> **ASSIGNED TASK A**:
Answer these from the article about Stuart's debut album:
(i) What is the first song Stuart wrote?
(ii) How many of the album's 12 titles are driven by his father's death?
(iii) What was the name of the family cemetery where Stuart's brother wanted to bury half the ashes?
> **ASSIGNED TASK B**:
Output the stretch of the article about Stuart's debut album from "Most prominent of" through "home demo form.", word for word.
> **ASSIGNED TASK C**:
Pick up the article about Stuart's debut album right after its final sentence and keep writing.
*** DOCUMENT SECTION ***
The first song he wrote is “Arkansas Is Nice,” a deceptively simple tribute to his home state: “Late at night or if the morning’s early/We hear songs on my radio/None say Arkansas is nice/But they don’t know.” His home-recorded demo of the song ended up on Blues for Lou.

But after Stuart’s father died, his writing sharpened and intensified.

“When my dad died, I wanted to make this tribute to him. I was just going to do it myself. Print up 50 CDs, do all the artwork, and give them to family and friends,” Stuart says. He let a few trusted friends hear his home demos, and they started getting the word out. Local singer Jimmy Davis asked Stuart to open one of his shows — Stuart had never performed as a solo performer — and producer Jeff Powell told Stuart he needed to make a real record.

“I had 20 songs about my dad, but I didn’t want the whole record to be doom and gloom. I really struggled with that,” Stuart says. “I wanted some upbeat stuff.”

What Stuart ended up with is special — a 12-song beaut of a debut whose conversational, folk-country style lands somewhere between John Prine and Roger Miller. It’s funny. It’s touching. It’s spirited. It’s personal without ever being cloying. And it gives a rich, full portrait of a complicated period in one person’s life.

“Things Ain’t Fine” is the only song that references Stuart’s cancer scare, and then only glancingly. His father’s death — as the title suggests — is more central, driving five of the album’s 12 titles.
Most prominent of these are the opening “Remote Control,” which relays a very specific childhood memory, and the unnervingly intimate farewell “Tears in Bubba’s Eyes,” which was also included, at Powell’s insistence, in its home demo form.

“That was recorded the week after I buried my pop,” Stuart says. “My mom had him buried in Pine Bluff, but my brother wanted to get half his ashes and bury them in his family cemetery, where he always wanted to be buried. We didn’t even know if this place still existed. It was called Wood’s Chapel, in Goobertown, up past Jonesboro.”
*** End of DOCUMENT SECTION ***
*** PROVIDED INFORMATION ***
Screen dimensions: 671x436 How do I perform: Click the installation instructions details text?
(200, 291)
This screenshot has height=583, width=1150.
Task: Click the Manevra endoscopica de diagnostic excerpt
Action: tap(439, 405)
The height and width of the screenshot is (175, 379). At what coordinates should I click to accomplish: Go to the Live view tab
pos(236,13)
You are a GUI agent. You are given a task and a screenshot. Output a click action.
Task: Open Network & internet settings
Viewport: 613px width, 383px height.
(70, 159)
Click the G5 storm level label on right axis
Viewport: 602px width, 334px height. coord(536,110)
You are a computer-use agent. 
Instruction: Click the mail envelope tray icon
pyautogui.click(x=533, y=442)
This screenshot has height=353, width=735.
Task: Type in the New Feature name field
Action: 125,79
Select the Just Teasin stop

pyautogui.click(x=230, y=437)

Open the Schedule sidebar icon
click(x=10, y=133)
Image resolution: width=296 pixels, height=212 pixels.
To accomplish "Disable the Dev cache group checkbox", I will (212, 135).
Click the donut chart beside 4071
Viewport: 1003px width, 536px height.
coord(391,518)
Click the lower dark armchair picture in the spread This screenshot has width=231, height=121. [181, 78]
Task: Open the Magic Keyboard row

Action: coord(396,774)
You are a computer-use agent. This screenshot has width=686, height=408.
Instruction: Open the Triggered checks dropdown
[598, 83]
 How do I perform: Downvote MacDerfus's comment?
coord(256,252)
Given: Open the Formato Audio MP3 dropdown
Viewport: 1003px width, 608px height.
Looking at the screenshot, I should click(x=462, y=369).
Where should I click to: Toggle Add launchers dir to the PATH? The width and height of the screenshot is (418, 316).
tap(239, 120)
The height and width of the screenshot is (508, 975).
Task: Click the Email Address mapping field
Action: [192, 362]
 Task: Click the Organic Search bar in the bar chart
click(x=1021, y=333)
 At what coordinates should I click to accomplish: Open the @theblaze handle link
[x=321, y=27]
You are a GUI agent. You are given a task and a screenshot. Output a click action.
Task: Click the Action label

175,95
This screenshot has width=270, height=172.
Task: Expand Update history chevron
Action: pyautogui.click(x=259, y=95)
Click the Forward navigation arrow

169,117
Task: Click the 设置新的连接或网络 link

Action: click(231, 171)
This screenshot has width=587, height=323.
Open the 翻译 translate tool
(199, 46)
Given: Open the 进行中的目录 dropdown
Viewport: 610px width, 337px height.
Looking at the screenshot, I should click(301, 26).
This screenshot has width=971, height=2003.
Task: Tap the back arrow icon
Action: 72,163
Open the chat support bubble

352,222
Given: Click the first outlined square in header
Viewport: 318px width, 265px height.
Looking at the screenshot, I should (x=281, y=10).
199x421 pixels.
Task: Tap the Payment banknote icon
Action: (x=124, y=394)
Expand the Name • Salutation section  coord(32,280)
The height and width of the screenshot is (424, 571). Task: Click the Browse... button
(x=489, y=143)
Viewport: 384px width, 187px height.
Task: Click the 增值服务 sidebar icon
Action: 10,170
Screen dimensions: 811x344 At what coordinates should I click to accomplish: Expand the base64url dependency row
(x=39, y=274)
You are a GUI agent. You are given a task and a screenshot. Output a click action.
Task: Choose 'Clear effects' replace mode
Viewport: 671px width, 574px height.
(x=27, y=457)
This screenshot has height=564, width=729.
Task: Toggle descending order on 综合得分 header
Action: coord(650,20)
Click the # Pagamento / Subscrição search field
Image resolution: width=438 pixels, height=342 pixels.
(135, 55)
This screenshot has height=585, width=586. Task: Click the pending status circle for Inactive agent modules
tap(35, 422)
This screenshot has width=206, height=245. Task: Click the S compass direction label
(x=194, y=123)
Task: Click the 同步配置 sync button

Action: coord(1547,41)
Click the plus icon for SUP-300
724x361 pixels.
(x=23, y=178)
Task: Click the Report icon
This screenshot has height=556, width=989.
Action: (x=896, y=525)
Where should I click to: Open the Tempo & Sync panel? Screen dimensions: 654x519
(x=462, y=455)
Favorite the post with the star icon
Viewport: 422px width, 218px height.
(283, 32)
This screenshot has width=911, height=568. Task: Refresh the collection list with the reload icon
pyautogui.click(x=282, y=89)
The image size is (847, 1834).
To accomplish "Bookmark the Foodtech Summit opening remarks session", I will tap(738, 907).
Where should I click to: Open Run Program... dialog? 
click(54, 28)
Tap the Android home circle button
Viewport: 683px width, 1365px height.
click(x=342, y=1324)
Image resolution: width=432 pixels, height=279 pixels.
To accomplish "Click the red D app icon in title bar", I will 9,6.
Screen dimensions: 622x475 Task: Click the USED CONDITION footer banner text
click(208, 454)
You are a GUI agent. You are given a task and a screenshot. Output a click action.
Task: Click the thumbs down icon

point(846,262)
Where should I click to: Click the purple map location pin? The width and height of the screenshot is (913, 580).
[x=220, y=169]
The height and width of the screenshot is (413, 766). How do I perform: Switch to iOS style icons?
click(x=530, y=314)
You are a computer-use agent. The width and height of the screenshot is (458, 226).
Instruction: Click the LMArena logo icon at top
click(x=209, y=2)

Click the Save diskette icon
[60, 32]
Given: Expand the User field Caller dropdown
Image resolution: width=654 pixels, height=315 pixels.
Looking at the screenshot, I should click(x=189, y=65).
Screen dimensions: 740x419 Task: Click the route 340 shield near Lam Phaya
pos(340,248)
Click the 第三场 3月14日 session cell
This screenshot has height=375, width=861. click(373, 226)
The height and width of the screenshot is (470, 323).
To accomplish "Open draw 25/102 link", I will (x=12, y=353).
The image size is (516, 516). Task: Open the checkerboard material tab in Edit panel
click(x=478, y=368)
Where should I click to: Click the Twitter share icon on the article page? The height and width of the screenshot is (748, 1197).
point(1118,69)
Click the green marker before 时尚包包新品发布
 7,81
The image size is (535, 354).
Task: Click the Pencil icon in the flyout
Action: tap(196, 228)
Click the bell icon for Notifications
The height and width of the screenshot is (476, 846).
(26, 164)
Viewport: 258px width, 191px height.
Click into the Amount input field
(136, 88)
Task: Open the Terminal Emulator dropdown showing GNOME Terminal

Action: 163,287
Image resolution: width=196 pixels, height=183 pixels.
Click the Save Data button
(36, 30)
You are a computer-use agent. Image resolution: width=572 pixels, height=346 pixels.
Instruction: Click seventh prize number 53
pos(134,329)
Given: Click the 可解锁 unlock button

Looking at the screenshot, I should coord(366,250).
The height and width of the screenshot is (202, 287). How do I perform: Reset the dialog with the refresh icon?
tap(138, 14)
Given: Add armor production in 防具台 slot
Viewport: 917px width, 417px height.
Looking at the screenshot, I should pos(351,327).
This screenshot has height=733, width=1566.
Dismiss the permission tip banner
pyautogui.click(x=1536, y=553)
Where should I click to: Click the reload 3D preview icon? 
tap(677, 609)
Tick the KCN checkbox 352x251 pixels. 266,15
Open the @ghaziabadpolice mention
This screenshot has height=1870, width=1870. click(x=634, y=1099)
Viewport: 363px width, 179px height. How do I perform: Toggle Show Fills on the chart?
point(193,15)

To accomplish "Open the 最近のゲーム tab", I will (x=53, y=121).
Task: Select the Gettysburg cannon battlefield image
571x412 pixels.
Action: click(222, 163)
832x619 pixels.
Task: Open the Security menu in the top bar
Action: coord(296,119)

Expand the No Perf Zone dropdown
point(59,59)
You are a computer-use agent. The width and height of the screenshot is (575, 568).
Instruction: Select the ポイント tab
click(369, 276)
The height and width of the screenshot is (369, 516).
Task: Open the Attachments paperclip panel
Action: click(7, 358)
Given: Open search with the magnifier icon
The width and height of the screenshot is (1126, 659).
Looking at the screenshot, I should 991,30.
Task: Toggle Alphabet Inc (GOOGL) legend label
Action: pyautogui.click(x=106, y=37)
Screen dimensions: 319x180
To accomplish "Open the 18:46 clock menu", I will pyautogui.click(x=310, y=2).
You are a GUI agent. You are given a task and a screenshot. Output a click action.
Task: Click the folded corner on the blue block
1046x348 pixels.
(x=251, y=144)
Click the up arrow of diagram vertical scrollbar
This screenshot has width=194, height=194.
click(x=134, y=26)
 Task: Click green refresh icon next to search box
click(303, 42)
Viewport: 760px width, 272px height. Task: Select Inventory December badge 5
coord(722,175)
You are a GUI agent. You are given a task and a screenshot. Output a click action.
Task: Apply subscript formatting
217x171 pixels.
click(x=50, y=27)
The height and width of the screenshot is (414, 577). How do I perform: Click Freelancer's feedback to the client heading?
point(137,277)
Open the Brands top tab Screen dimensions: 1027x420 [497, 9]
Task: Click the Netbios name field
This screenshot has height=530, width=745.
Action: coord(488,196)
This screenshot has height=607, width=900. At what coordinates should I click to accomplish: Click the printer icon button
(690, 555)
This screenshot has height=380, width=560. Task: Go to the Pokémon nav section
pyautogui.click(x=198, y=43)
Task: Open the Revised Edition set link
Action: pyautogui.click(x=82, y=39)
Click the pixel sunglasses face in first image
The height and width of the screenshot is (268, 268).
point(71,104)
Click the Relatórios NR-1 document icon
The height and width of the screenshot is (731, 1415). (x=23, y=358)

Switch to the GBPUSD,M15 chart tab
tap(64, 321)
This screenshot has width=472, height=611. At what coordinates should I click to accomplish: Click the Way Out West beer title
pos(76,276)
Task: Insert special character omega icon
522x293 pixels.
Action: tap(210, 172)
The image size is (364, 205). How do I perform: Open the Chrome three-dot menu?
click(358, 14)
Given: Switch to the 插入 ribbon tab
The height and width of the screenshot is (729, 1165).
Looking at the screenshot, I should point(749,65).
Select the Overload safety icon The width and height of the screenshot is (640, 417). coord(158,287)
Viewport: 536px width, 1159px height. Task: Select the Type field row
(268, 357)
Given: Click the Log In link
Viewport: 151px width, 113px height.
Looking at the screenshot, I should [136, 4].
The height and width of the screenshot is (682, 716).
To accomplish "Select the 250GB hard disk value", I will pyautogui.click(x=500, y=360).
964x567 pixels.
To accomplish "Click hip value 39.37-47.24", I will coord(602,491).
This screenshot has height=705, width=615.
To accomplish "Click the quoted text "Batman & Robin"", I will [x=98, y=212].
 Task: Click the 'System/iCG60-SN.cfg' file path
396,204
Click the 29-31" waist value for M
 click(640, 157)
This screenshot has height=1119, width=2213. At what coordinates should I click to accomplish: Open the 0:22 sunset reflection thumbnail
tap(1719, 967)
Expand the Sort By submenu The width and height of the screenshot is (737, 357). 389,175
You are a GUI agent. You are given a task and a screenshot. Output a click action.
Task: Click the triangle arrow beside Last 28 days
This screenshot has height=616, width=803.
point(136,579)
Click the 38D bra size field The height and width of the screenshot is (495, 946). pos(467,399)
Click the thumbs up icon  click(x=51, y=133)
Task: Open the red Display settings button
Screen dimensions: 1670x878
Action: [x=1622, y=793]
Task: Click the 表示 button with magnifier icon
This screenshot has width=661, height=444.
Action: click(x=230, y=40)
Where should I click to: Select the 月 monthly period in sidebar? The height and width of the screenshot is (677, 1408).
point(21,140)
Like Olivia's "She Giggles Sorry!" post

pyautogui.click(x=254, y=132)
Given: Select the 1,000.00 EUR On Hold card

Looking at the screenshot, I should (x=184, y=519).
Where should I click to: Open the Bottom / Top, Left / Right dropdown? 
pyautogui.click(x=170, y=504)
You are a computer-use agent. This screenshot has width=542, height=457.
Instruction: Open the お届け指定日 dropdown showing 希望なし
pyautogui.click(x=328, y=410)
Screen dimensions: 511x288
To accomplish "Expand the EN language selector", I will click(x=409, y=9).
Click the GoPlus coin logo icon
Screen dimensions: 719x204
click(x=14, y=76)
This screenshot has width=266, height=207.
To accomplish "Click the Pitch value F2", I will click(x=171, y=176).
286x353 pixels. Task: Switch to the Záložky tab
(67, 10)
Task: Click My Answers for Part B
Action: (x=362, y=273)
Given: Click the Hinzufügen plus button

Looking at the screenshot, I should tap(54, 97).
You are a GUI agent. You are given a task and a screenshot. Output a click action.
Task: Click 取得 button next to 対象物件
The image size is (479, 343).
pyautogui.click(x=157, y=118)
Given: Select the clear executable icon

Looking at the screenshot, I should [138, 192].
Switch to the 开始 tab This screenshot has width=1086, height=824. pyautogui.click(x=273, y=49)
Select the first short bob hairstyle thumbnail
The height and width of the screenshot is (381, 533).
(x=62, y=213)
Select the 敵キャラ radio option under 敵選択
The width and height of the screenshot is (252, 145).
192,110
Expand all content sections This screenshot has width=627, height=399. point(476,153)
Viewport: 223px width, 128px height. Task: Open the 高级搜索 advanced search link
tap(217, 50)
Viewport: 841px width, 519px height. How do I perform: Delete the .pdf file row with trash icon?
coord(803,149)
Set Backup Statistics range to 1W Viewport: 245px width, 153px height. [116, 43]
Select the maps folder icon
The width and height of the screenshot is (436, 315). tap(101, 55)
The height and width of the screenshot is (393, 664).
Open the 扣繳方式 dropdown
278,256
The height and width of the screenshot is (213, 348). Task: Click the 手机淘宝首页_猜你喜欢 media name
*** End of PROVIDED INFORMATION ***
> **REPLY A**:
(i) "Arkansas Is Nice"
(ii) Five
(iii) Wood's Chapel

> **REPLY B**:
Most prominent of these are the opening “Remote Control,” which relays a very specific childhood memory, and the unnervingly intimate farewell “Tears in Bubba’s Eyes,” which was also included, at Powell’s insistence, in its home demo form.

> **REPLY C**:
It was a little cemetery “way back in the woods,” Stuart says. “It was all grown up, and sure enough every tombstone in there was a Stuart. We looked for his mother and there she was. And we just did it. Started digging a hole. It started raining on us. Not to be morbid, but there was something neat about it. It was closure.” 

Stuart commemorates this by naming his album-closing instrumental “Goobertown.” It’s jaunty and kazoo-driven. He didn’t want to end the album on a down note.

But Blues for Lou also has great marriage songs (“Wrapped Up in Nothing New”), including a tribute to his mother (“Jacquelyn”) that doubles as a great marriage song. It gets lusty (“Quarterin’ Time”), and rowdy (“Third D.U.I.,” the only non-autobiographical song on the album, though Stuart says it was inspired by someone he knows). He gets particularly sharp help from longtime rhythm section partner John Argroves (credit: “drums, percussion & friend”) and Powell, with Al Gamble adding keys and Kait Lawson background vocals on a few tracks.

It sounds like the album of a lifetime, but Stuart is eager to follow it up.

“I’m not much of a performer,” he says. “I can barely remember the damn lyrics, thanks to radiation, I guess. I’m not much to look at. I don’t dance around. I like doing it, I’m just still not very comfortable. But I want to do it.”